Quand il traverse une rue, qu’il marche sur un trottoir, qu’il rentre dans un magasin, le chinois personnellement reconnu est observé, tracé, scruté. Chaque chinois est titulaire d’un nombre de points et chaque fois qu’il fait une petite faute, il est sanctionné en perdant quelques points.

Moins le citoyen a de points plus il a des difficultés sociales.

Devons-nous penser que tous ces dispositifs technologiques ont été installés pour suivre avec bienveillance l’état de santé de la population ?

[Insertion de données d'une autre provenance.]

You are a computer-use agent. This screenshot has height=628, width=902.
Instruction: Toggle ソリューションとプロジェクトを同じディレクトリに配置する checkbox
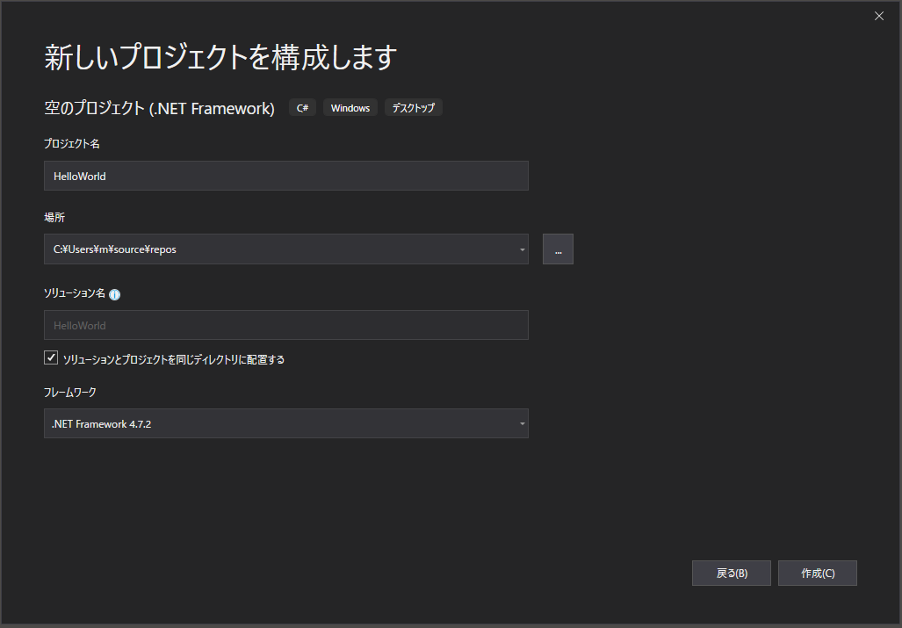(51, 357)
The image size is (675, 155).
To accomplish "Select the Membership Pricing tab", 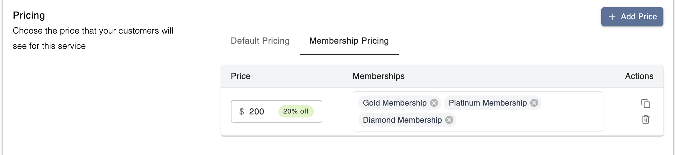I will click(349, 41).
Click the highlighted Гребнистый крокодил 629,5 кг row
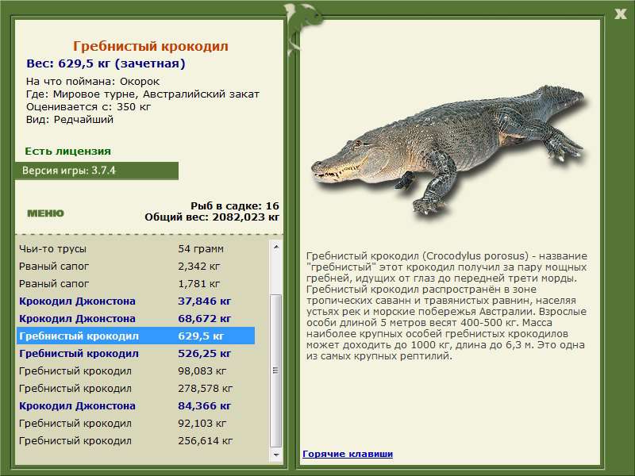The image size is (635, 476). 135,336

Une toute petite partie de ces applications peut servir éventuellement à cela, mais ne nous y trompons pas, c’est principalement pour être certain que le citoyen chinois reste bien dans les clous, pour ne pas défier les idées du parti unique. De tout temps, la surveillance de masse a été un outil redoutable qui pousse les individus à rythmer leur vie dans une sorte de servitude, qui à force devient volontaire.

Il faut toujours avoir à l’esprit que le droit est détenu par le pouvoir et qu’un même acte peut être perçu comme inversement proportionnel en fonction de qui détient les clefs du pouvoir. Un outil bien pratique peut très facilement se transformer en arme dangereuse en fonction de la main qui le tient.

Est-il utile de rappeler que pour la France de Vichy, un héros de la résistance était une terroriste, et que si ce régime avait eu les moyens numériques d’aujourd’hui, le sens de l’Histoire aurait certainement été tout autre chose et que Jean Moulin serait peut être encore considéré dans les livres d’histoire comme un terroriste.

Alors soyons prudent, les plats peuvent passer deux fois.